<<<<

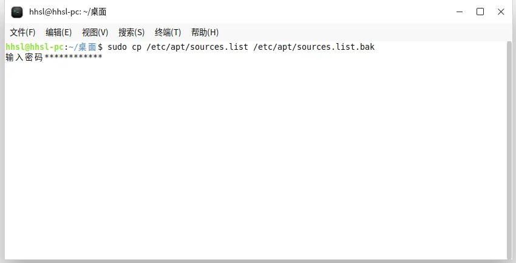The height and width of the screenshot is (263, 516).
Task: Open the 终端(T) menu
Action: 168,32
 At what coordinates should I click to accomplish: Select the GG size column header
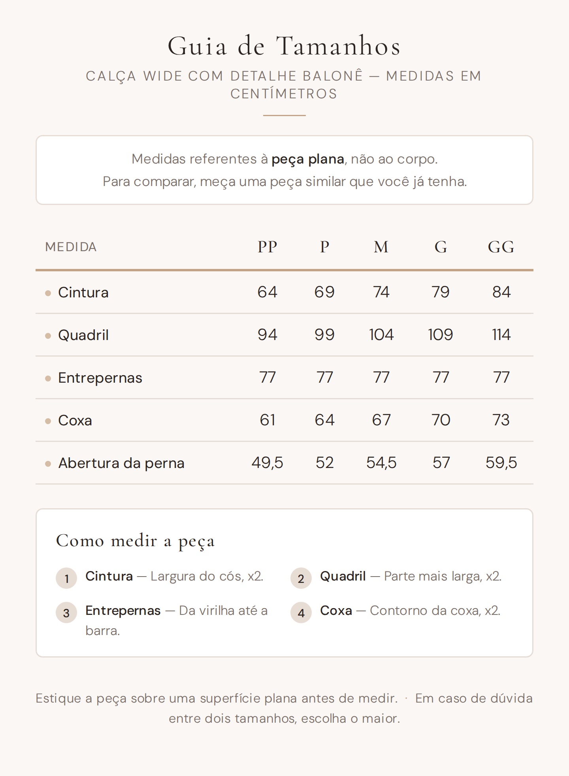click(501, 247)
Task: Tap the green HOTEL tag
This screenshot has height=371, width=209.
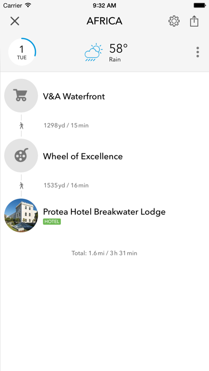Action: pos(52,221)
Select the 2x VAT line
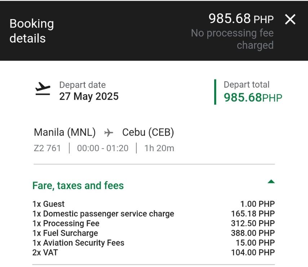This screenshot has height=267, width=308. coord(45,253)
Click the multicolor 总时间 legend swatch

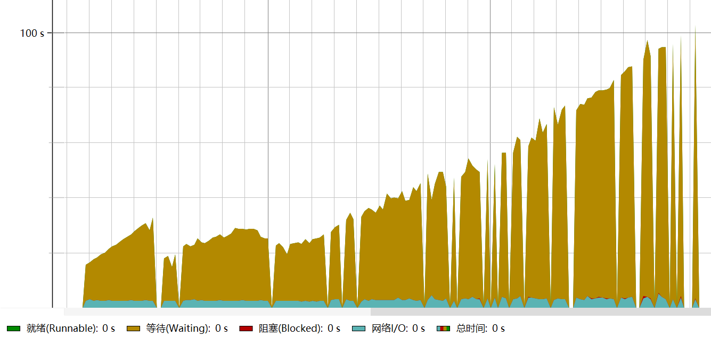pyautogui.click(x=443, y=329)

>>>>

- [WHAT YOU SHOULD DO]
Here the job is to quote the lines from the one with "This screenshot has height=371, width=209." through the end of the material, both included, exactly; please skip the pictures.

- [YOUR RESPONSE]
This screenshot has height=371, width=209.
Action: pos(52,221)
Select the 2x VAT line
This screenshot has height=267, width=308. coord(45,253)
Click the multicolor 总时间 legend swatch

pyautogui.click(x=443, y=329)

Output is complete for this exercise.